-- WORK REQUEST --
In which lines of the data does the string "screenshot" appear? Copy every one.

[Collected data entries]
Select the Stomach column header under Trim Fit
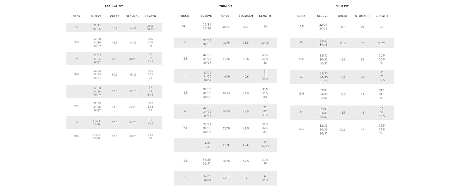Viewport: 463px width, 190px height. click(246, 16)
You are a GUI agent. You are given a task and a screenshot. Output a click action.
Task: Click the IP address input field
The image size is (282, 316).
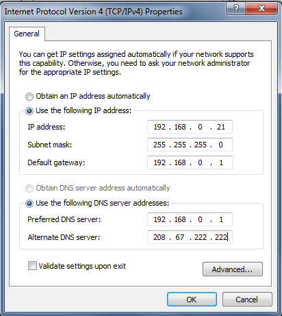190,127
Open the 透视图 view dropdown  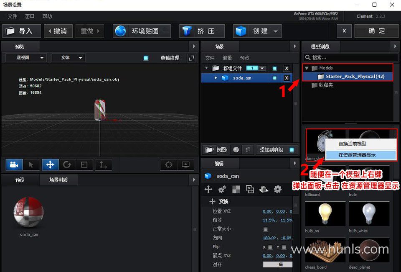[x=25, y=58]
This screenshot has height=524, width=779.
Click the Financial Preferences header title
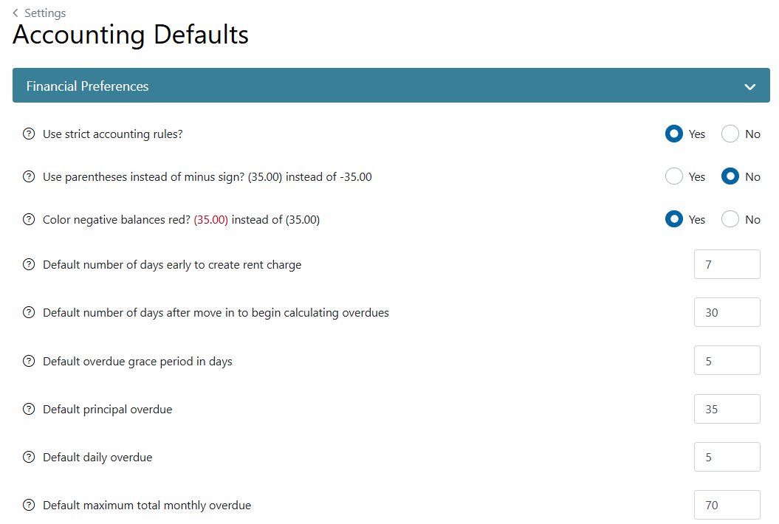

-- FINISHED TASK --
You are a GUI agent. You are given a task and a screenshot. Output a click action.
This screenshot has height=524, width=779.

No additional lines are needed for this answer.